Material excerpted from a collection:
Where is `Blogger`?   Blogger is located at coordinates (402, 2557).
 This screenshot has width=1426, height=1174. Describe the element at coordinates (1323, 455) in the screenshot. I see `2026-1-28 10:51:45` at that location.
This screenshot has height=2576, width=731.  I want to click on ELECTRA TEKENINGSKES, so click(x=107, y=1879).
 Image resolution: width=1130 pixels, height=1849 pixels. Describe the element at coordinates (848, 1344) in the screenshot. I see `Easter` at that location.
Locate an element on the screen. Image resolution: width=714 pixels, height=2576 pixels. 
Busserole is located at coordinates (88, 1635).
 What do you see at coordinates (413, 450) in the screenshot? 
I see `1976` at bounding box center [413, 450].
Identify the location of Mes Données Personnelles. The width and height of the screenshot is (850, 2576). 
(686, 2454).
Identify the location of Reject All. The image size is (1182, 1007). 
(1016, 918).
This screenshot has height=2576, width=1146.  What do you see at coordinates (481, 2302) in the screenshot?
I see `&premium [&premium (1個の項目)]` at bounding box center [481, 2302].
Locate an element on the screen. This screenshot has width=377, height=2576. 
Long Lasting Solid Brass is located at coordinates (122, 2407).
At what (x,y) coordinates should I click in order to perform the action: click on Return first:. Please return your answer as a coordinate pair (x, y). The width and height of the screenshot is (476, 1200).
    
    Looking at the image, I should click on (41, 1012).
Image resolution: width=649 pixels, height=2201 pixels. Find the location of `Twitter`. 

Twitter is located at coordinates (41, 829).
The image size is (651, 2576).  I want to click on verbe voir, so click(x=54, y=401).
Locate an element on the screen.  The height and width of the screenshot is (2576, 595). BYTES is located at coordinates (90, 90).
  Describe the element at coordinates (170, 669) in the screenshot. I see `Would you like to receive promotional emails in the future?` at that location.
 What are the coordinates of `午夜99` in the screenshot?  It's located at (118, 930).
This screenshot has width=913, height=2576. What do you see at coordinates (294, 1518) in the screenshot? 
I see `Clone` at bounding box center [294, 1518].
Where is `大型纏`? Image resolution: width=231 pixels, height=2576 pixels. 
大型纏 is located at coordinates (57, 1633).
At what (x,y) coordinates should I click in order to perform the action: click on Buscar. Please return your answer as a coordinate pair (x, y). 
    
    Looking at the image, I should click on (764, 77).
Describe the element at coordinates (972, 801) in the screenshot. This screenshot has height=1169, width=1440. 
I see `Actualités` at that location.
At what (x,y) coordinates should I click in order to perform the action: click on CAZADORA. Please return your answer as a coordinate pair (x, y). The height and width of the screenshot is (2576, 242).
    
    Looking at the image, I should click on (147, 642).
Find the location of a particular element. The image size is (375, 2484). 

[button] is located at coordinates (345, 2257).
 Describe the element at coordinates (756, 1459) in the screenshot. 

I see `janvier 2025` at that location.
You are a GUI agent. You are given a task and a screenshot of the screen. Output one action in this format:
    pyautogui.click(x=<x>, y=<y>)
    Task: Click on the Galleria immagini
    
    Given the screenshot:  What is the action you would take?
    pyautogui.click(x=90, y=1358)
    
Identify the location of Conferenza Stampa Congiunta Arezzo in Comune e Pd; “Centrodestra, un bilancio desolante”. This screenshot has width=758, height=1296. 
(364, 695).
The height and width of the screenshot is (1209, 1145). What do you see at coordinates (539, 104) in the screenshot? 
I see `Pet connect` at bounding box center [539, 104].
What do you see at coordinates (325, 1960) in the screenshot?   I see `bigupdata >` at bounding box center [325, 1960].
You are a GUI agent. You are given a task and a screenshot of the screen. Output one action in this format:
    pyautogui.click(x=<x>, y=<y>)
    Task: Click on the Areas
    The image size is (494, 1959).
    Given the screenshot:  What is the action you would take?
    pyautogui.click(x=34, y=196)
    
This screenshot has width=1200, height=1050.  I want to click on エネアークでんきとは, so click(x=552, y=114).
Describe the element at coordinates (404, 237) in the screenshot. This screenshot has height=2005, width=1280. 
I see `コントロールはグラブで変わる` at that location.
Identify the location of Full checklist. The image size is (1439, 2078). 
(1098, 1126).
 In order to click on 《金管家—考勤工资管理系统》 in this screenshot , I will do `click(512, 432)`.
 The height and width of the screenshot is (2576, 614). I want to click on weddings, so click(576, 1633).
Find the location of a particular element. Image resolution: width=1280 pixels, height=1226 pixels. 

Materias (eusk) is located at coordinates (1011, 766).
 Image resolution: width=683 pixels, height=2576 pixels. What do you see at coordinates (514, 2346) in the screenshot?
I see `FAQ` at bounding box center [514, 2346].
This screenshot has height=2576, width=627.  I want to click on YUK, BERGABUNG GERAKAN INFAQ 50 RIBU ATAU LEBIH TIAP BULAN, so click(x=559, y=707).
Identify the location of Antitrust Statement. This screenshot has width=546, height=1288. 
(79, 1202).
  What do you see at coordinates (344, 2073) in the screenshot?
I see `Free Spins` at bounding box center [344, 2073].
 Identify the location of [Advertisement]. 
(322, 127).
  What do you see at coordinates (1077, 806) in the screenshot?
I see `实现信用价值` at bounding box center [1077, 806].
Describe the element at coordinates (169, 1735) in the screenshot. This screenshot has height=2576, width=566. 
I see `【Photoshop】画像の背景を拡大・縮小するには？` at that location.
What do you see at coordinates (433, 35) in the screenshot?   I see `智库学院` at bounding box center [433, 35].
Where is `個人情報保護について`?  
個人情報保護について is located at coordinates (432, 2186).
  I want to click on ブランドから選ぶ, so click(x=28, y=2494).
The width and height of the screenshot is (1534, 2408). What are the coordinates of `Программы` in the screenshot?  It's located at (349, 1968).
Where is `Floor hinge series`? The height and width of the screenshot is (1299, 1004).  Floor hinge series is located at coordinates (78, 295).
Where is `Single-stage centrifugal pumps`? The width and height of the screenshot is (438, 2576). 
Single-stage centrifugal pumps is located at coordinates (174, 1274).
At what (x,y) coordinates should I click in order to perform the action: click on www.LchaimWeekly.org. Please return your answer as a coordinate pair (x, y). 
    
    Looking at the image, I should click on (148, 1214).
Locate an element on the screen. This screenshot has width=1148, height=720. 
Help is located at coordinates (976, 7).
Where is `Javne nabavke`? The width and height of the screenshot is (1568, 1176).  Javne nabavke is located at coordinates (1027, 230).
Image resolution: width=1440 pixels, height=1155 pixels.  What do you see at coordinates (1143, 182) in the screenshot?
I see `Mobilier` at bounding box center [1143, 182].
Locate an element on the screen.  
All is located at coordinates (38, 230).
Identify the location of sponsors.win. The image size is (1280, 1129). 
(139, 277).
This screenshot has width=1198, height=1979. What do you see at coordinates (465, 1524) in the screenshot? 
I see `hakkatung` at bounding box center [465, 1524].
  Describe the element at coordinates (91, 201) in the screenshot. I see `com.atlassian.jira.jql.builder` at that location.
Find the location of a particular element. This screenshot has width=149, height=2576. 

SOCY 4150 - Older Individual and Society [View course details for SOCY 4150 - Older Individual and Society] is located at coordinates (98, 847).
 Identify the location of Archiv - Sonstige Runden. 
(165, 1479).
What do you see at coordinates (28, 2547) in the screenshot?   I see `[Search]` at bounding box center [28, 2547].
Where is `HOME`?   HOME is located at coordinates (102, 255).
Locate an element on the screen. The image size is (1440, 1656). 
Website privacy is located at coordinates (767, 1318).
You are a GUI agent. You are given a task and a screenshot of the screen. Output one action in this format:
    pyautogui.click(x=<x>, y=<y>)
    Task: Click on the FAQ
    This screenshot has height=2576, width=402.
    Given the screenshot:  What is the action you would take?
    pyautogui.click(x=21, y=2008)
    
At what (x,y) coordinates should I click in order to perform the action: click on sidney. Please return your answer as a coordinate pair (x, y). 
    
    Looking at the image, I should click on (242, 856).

(STATED GOAL) Copy out all of the material above line for line, without changing anything.

(ANSWER TO THE TASK)
Where is `Blogger`?   Blogger is located at coordinates (402, 2557).
 This screenshot has width=1426, height=1174. Describe the element at coordinates (1323, 455) in the screenshot. I see `2026-1-28 10:51:45` at that location.
This screenshot has height=2576, width=731.  I want to click on ELECTRA TEKENINGSKES, so click(x=107, y=1879).
 Image resolution: width=1130 pixels, height=1849 pixels. Describe the element at coordinates (848, 1344) in the screenshot. I see `Easter` at that location.
Locate an element on the screen. Image resolution: width=714 pixels, height=2576 pixels. 
Busserole is located at coordinates (88, 1635).
 What do you see at coordinates (413, 450) in the screenshot? 
I see `1976` at bounding box center [413, 450].
Identify the location of Mes Données Personnelles. The width and height of the screenshot is (850, 2576). 
(686, 2454).
Identify the location of Reject All. The image size is (1182, 1007). 
(1016, 918).
This screenshot has height=2576, width=1146.  What do you see at coordinates (481, 2302) in the screenshot?
I see `&premium [&premium (1個の項目)]` at bounding box center [481, 2302].
Locate an element on the screen. This screenshot has width=377, height=2576. 
Long Lasting Solid Brass is located at coordinates (122, 2407).
At what (x,y) coordinates should I click in order to perform the action: click on Return first:. Please return your answer as a coordinate pair (x, y). The width and height of the screenshot is (476, 1200).
    
    Looking at the image, I should click on (41, 1012).
Image resolution: width=649 pixels, height=2201 pixels. Find the location of `Twitter`. 

Twitter is located at coordinates (41, 829).
The image size is (651, 2576).  I want to click on verbe voir, so click(x=54, y=401).
Locate an element on the screen.  The height and width of the screenshot is (2576, 595). BYTES is located at coordinates (90, 90).
  Describe the element at coordinates (170, 669) in the screenshot. I see `Would you like to receive promotional emails in the future?` at that location.
 What are the coordinates of `午夜99` in the screenshot?  It's located at (118, 930).
This screenshot has width=913, height=2576. What do you see at coordinates (294, 1518) in the screenshot? 
I see `Clone` at bounding box center [294, 1518].
Where is `大型纏`? Image resolution: width=231 pixels, height=2576 pixels. 
大型纏 is located at coordinates (57, 1633).
At what (x,y) coordinates should I click in order to perform the action: click on Buscar. Please return your answer as a coordinate pair (x, y). 
    
    Looking at the image, I should click on (764, 77).
Describe the element at coordinates (972, 801) in the screenshot. This screenshot has height=1169, width=1440. 
I see `Actualités` at that location.
At what (x,y) coordinates should I click in order to perform the action: click on CAZADORA. Please return your answer as a coordinate pair (x, y). The height and width of the screenshot is (2576, 242).
    
    Looking at the image, I should click on (147, 642).
Find the location of a particular element. The image size is (375, 2484). 

[button] is located at coordinates (345, 2257).
 Describe the element at coordinates (756, 1459) in the screenshot. 

I see `janvier 2025` at that location.
You are a GUI agent. You are given a task and a screenshot of the screen. Output one action in this format:
    pyautogui.click(x=<x>, y=<y>)
    Task: Click on the Galleria immagini
    
    Given the screenshot:  What is the action you would take?
    pyautogui.click(x=90, y=1358)
    
Identify the location of Conferenza Stampa Congiunta Arezzo in Comune e Pd; “Centrodestra, un bilancio desolante”. This screenshot has width=758, height=1296. 
(364, 695).
The height and width of the screenshot is (1209, 1145). What do you see at coordinates (539, 104) in the screenshot? 
I see `Pet connect` at bounding box center [539, 104].
What do you see at coordinates (325, 1960) in the screenshot?   I see `bigupdata >` at bounding box center [325, 1960].
You are a GUI agent. You are given a task and a screenshot of the screen. Output one action in this format:
    pyautogui.click(x=<x>, y=<y>)
    Task: Click on the Areas
    The image size is (494, 1959).
    Given the screenshot:  What is the action you would take?
    pyautogui.click(x=34, y=196)
    
This screenshot has width=1200, height=1050.  I want to click on エネアークでんきとは, so click(x=552, y=114).
Describe the element at coordinates (404, 237) in the screenshot. This screenshot has height=2005, width=1280. 
I see `コントロールはグラブで変わる` at that location.
Identify the location of Full checklist. The image size is (1439, 2078). 
(1098, 1126).
 In order to click on 《金管家—考勤工资管理系统》 in this screenshot , I will do `click(512, 432)`.
 The height and width of the screenshot is (2576, 614). I want to click on weddings, so click(576, 1633).
Find the location of a particular element. Image resolution: width=1280 pixels, height=1226 pixels. 

Materias (eusk) is located at coordinates (1011, 766).
 Image resolution: width=683 pixels, height=2576 pixels. What do you see at coordinates (514, 2346) in the screenshot?
I see `FAQ` at bounding box center [514, 2346].
This screenshot has height=2576, width=627.  I want to click on YUK, BERGABUNG GERAKAN INFAQ 50 RIBU ATAU LEBIH TIAP BULAN, so click(x=559, y=707).
Identify the location of Antitrust Statement. This screenshot has width=546, height=1288. 
(79, 1202).
  What do you see at coordinates (344, 2073) in the screenshot?
I see `Free Spins` at bounding box center [344, 2073].
 Identify the location of [Advertisement]. 
(322, 127).
  What do you see at coordinates (1077, 806) in the screenshot?
I see `实现信用价值` at bounding box center [1077, 806].
Describe the element at coordinates (169, 1735) in the screenshot. This screenshot has height=2576, width=566. 
I see `【Photoshop】画像の背景を拡大・縮小するには？` at that location.
What do you see at coordinates (433, 35) in the screenshot?   I see `智库学院` at bounding box center [433, 35].
Where is `個人情報保護について`?  
個人情報保護について is located at coordinates (432, 2186).
  I want to click on ブランドから選ぶ, so click(x=28, y=2494).
The width and height of the screenshot is (1534, 2408). What are the coordinates of `Программы` in the screenshot?  It's located at (349, 1968).
Where is `Floor hinge series`? The height and width of the screenshot is (1299, 1004).  Floor hinge series is located at coordinates (78, 295).
Where is `Single-stage centrifugal pumps`? The width and height of the screenshot is (438, 2576). 
Single-stage centrifugal pumps is located at coordinates (174, 1274).
At what (x,y) coordinates should I click in order to perform the action: click on www.LchaimWeekly.org. Please return your answer as a coordinate pair (x, y). 
    
    Looking at the image, I should click on (148, 1214).
Locate an element on the screen. This screenshot has width=1148, height=720. 
Help is located at coordinates (976, 7).
Where is `Javne nabavke`? The width and height of the screenshot is (1568, 1176).  Javne nabavke is located at coordinates (1027, 230).
Image resolution: width=1440 pixels, height=1155 pixels.  What do you see at coordinates (1143, 182) in the screenshot?
I see `Mobilier` at bounding box center [1143, 182].
Locate an element on the screen.  
All is located at coordinates (38, 230).
Identify the location of sponsors.win. The image size is (1280, 1129). 
(139, 277).
This screenshot has width=1198, height=1979. What do you see at coordinates (465, 1524) in the screenshot? 
I see `hakkatung` at bounding box center [465, 1524].
  Describe the element at coordinates (91, 201) in the screenshot. I see `com.atlassian.jira.jql.builder` at that location.
Find the location of a particular element. This screenshot has width=149, height=2576. 

SOCY 4150 - Older Individual and Society [View course details for SOCY 4150 - Older Individual and Society] is located at coordinates (98, 847).
 Identify the location of Archiv - Sonstige Runden. 
(165, 1479).
What do you see at coordinates (28, 2547) in the screenshot?   I see `[Search]` at bounding box center [28, 2547].
Where is `HOME`?   HOME is located at coordinates (102, 255).
Locate an element on the screen. The image size is (1440, 1656). 
Website privacy is located at coordinates (767, 1318).
You are a GUI agent. You are given a task and a screenshot of the screen. Output one action in this format:
    pyautogui.click(x=<x>, y=<y>)
    Task: Click on the FAQ
    This screenshot has height=2576, width=402.
    Given the screenshot:  What is the action you would take?
    pyautogui.click(x=21, y=2008)
    
At what (x,y) coordinates should I click in order to perform the action: click on sidney. Please return your answer as a coordinate pair (x, y). 
    
    Looking at the image, I should click on (242, 856).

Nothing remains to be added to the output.